Library image.Library image.
Library image.

The poll, which was due to take place tomorrow (Wednesday), was postponed after the SNP said they would vote to block the amendment.

Currently the law restricts people to using a maximum of two dogs to flush out and stalk foxes and other vermin, which are then shot.

The planned debate and free vote was due to be on proposals that will allow foxes to be hunted by packs of hounds in England and Wales again, which is in line with current legislation in Scotland.

MP for Bedford and Kempston Richard Fuller said he would ‘probably’ have voted for the changes, while Mid Beds MP Nadine Dorries and North East Beds MP Alistair Burt have both said they would vote for the amendment.

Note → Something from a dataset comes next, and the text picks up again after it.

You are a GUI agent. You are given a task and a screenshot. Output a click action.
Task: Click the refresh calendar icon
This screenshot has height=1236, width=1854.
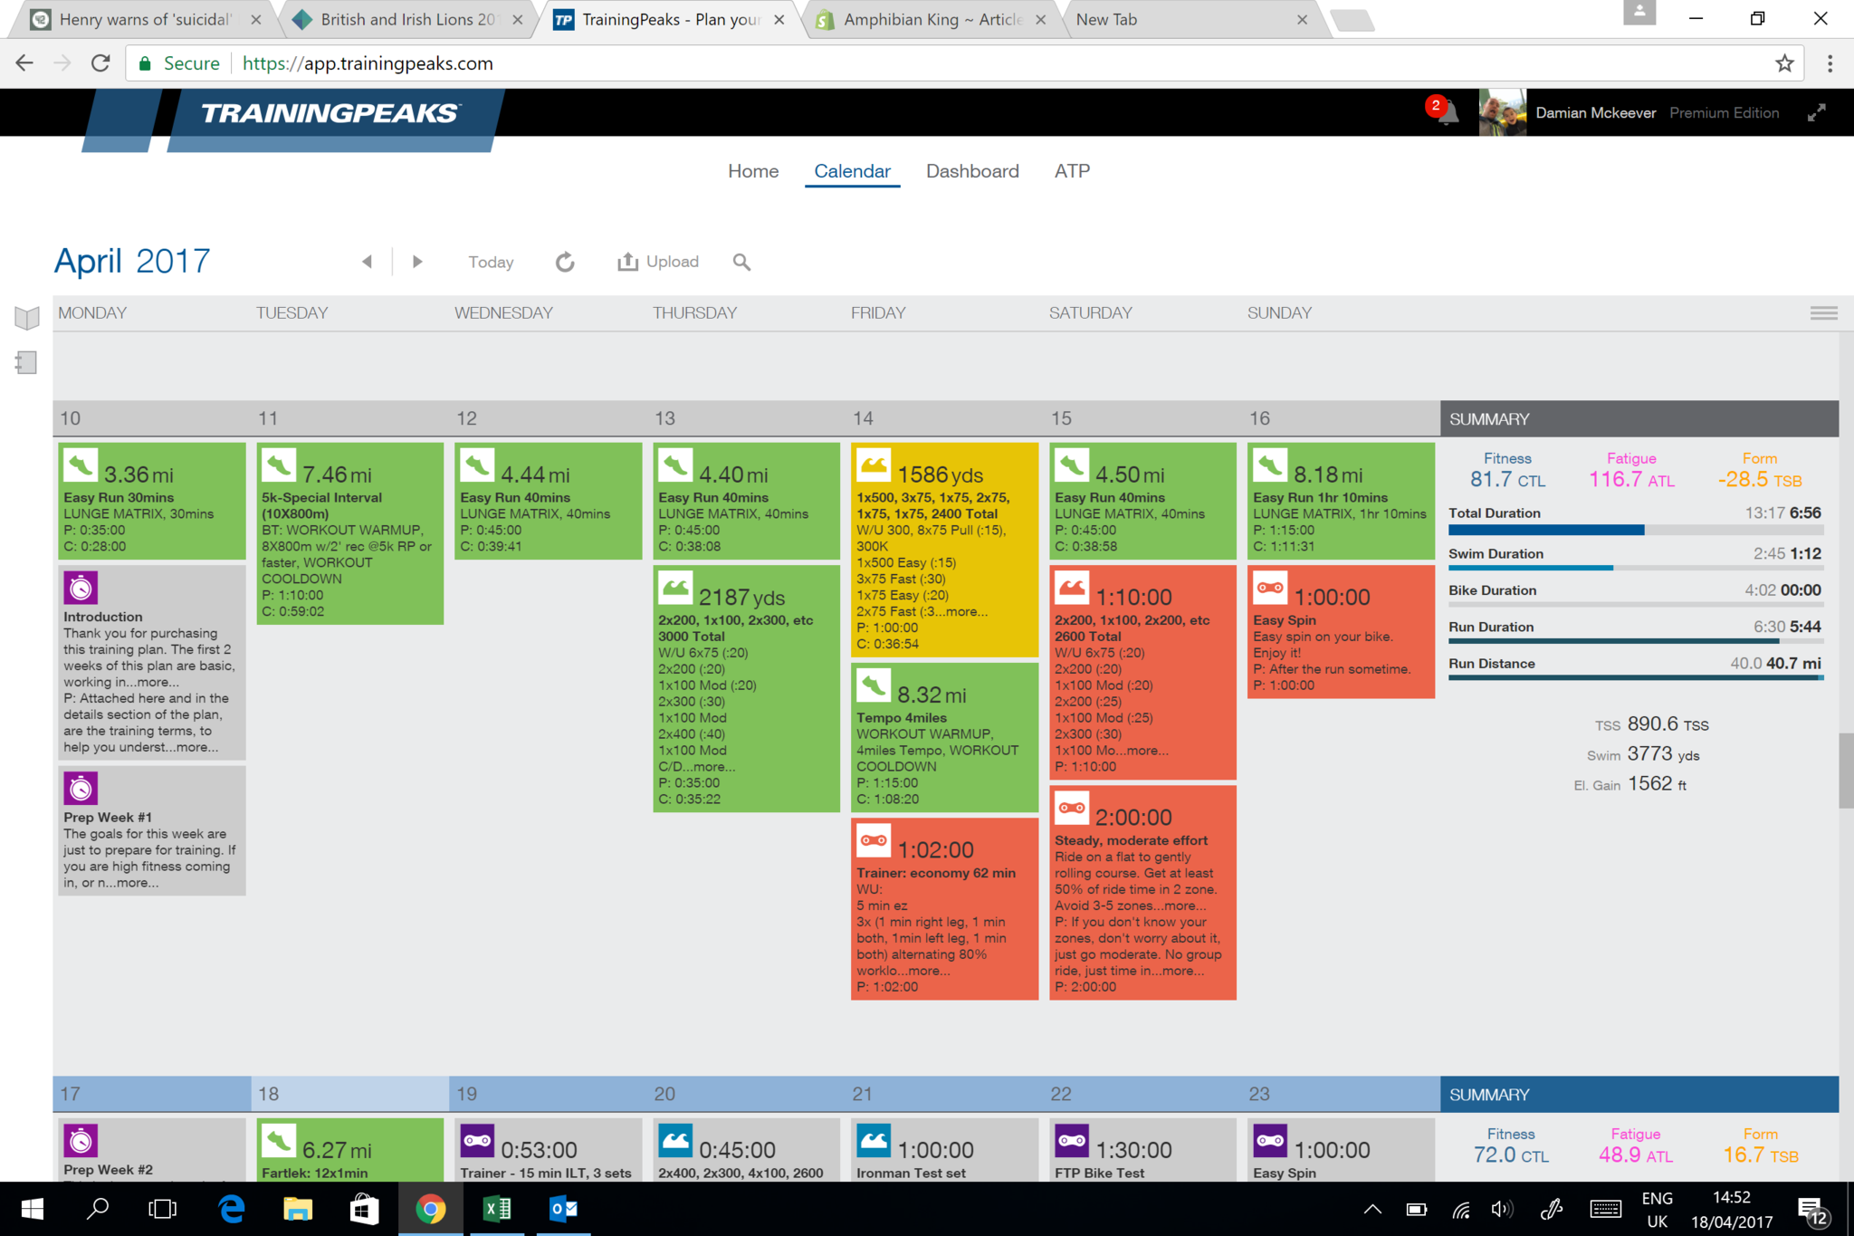(x=565, y=263)
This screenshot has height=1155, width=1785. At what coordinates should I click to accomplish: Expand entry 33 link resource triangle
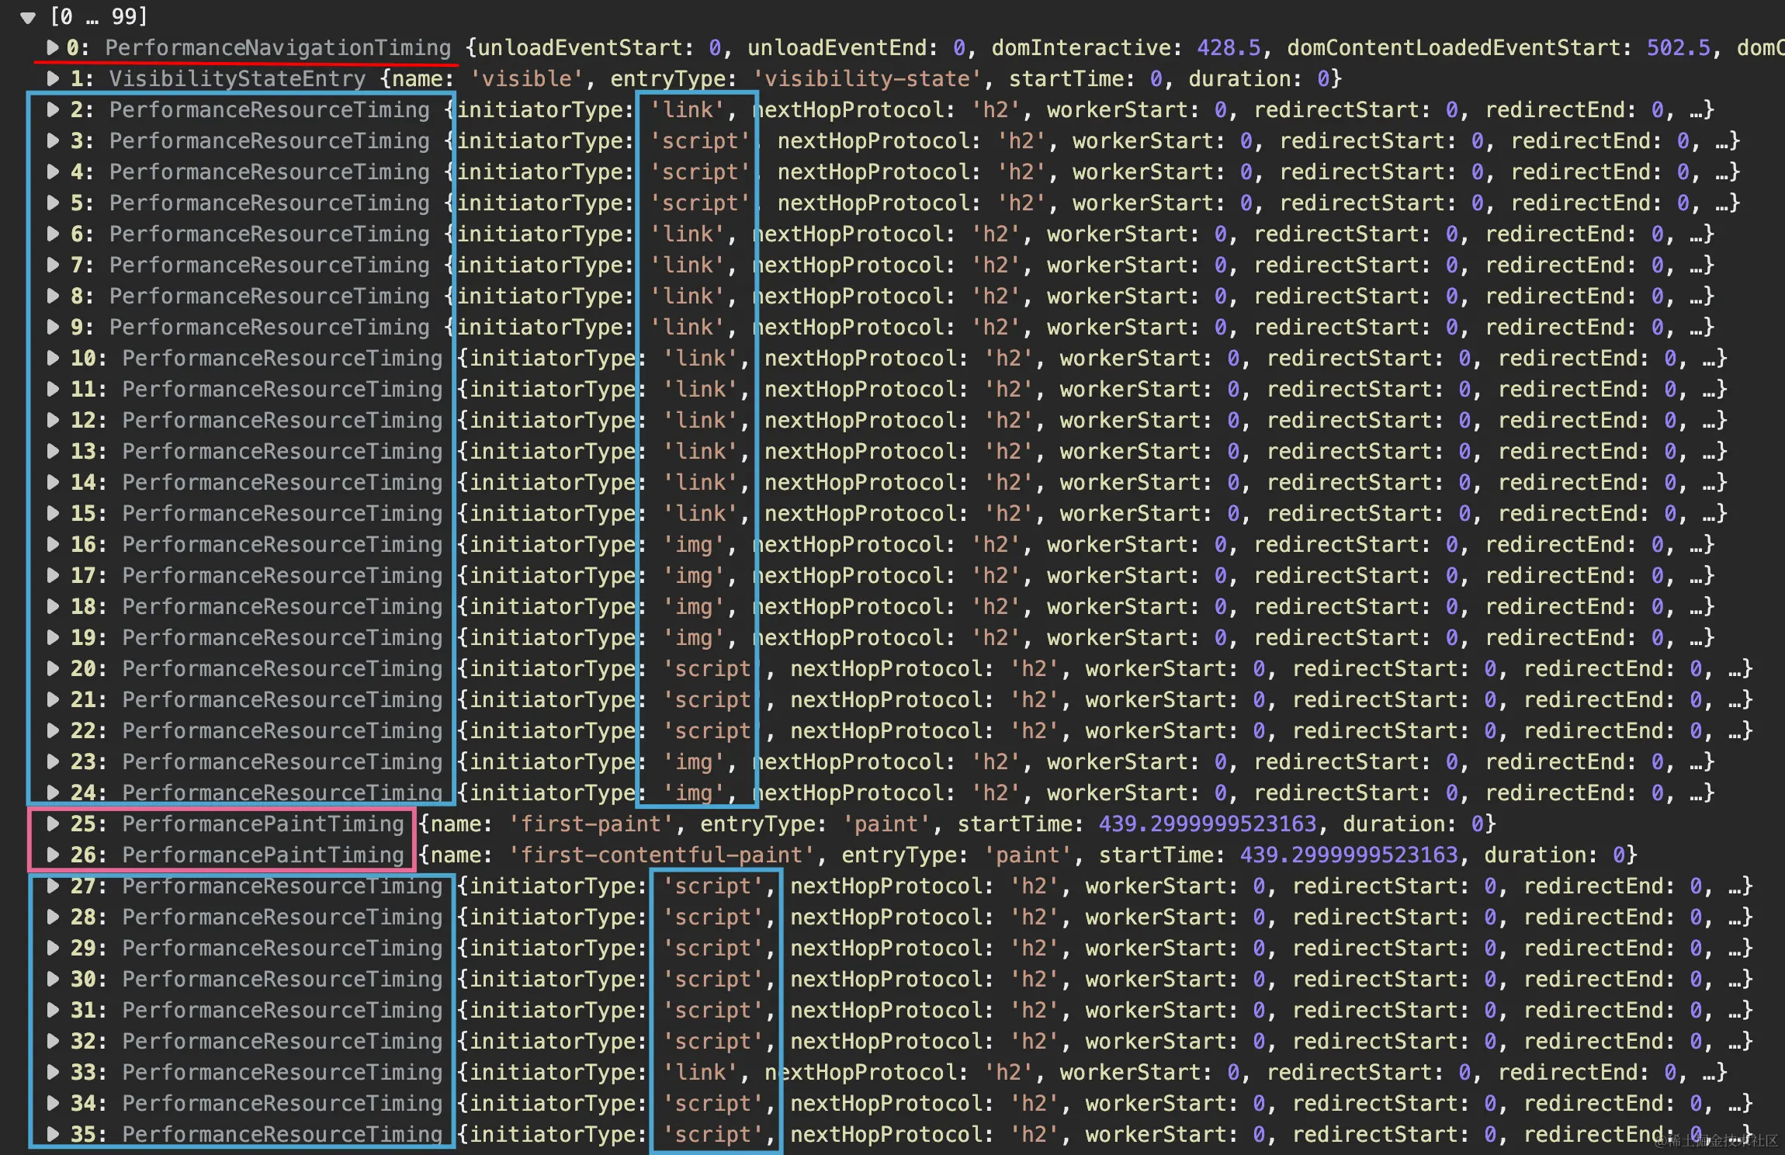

Ms Dorries said: “I wouldn’t vote for repeal but I would vote for bringing the legislation in line with the Scottish example, which works well. The people who use that model of hunting do not use horses, they are farmers protecting livestock using guns, so I’m very comfortable with that.”

The vote has been shelved after SNP leader Nicola Sturgeon said the party would vote after previously pledging that they would stay quiet on issues affecting England and Wales only.

The party leader has said that David Cameron and his government are ‘out of step’ with English opinion on the issue.

Ms Dorries said: “It think it is interesting that they would vote against a measure that is already in Scotland.

“I think what they have done is reinforce the need for English votes for English laws.”

In a statement posted on his website Mr Burt has said he will not be swayed in his vote for the amendment by the opinion of his constituents.

He said: “An MP is elected to exercise his or her judgement on issues of the day. Each vote in Parliament cannot be considered a referendum, on which every constituent has been canvassed. My responsibility is to make a decision and rightfully inform my constituents, some of whom will agree and some disagree.

“My responsibility is not to pass on that responsibility to a simple majority who choose to contact me, ignoring my consideration or those who take a minority view, or who share my view and choose not to contact me.

“These views may influence a voter when an election comes, and those who disagree with me have their opportunity to vote me out of office.”

Fellow MP Mr Fuller told Bedford Today: “I understand how the issue raises emotions on both sides but those emotions could obscure the argument.”

The RSPCA has branded the government vote as a tactical amendment to the Hunting Act 2004.

A statement published on the animal charity’s website said: “It would weaken the Act to such an extent that it would become extremely difficult to enforce on illegal hunting with dogs.

“In many respects it’s the first step at dismantling the Act and the protection it provides for wildlife.”